Tudo
foi
sempre tão intenso
na vida que tive
que a calma
a paz que hoje tenho
me faz sentir
como
se tivesse perdido
o que eu tinha de melhor.
homo cellulare
Assim chafurda a humanidade.
Sem mais nada que surpreenda, escandalize.
O novo normal é o hediondo, o execrável, o escracho.
Ninguém mais teme o enxovalho, a ignomínia.
Quanto mais explícito, melhor.
Por debaixo dos panos perdeu a graça.
A crise de valores e de identidade da modernidade
líquida e confessional assim o exige.
O furor de mostrar-se, exibir-se, a tudo
transcende.
Para o homo cellulare, privacidade é o de menos.
Vale tudo por visibilidade no mundo digital.

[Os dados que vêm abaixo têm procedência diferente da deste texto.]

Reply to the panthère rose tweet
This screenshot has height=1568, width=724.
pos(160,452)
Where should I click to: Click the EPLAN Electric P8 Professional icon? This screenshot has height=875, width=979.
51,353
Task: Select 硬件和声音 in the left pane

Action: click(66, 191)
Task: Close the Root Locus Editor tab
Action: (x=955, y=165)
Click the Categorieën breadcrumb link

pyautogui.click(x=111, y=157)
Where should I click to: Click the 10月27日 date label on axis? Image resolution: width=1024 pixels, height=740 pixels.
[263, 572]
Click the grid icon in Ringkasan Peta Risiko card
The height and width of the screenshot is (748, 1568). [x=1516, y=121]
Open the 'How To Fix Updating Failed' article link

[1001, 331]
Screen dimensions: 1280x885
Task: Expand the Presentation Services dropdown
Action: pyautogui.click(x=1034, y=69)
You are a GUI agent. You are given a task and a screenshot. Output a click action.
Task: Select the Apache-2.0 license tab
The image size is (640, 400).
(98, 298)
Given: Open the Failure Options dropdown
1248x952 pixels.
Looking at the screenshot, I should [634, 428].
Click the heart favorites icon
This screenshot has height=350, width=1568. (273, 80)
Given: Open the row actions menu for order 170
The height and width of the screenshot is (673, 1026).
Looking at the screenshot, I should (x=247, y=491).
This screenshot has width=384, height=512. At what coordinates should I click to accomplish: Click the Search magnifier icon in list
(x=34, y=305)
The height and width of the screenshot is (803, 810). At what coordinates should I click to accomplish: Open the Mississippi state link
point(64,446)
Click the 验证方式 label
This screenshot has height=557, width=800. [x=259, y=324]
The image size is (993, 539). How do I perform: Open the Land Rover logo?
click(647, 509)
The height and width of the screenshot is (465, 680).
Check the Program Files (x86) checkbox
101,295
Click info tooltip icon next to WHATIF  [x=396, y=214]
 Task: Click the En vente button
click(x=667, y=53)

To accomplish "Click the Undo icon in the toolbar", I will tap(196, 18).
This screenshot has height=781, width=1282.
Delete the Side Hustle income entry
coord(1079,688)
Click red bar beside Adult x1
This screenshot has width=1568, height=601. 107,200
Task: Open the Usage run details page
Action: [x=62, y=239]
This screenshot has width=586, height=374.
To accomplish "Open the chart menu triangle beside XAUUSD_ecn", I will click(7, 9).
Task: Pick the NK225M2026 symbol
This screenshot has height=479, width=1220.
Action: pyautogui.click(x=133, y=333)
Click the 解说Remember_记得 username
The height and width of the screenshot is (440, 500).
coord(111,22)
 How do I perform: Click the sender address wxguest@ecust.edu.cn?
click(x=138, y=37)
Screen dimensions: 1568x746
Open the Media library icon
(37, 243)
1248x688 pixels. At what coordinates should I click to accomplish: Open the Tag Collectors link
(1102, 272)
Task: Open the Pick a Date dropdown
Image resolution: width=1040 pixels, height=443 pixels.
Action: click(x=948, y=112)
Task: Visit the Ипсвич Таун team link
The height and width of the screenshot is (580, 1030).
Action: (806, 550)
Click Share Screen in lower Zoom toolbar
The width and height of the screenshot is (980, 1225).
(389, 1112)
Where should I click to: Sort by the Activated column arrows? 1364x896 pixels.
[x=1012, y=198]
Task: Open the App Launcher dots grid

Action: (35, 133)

As pacatas praças da aldeia substituídas pela
plateia planetária,
que não distingue o cientista famoso
do estuprador,
dá mais importância ao vencedor do BBB do que
ao ganhador do prêmio Nobel da Paz.
O que vale é ser visto e reconhecido no shopping.
Ter milhões de seguidores, curtidores.
As pessoas fazem qualquer coisa para serem vistas ou faladas.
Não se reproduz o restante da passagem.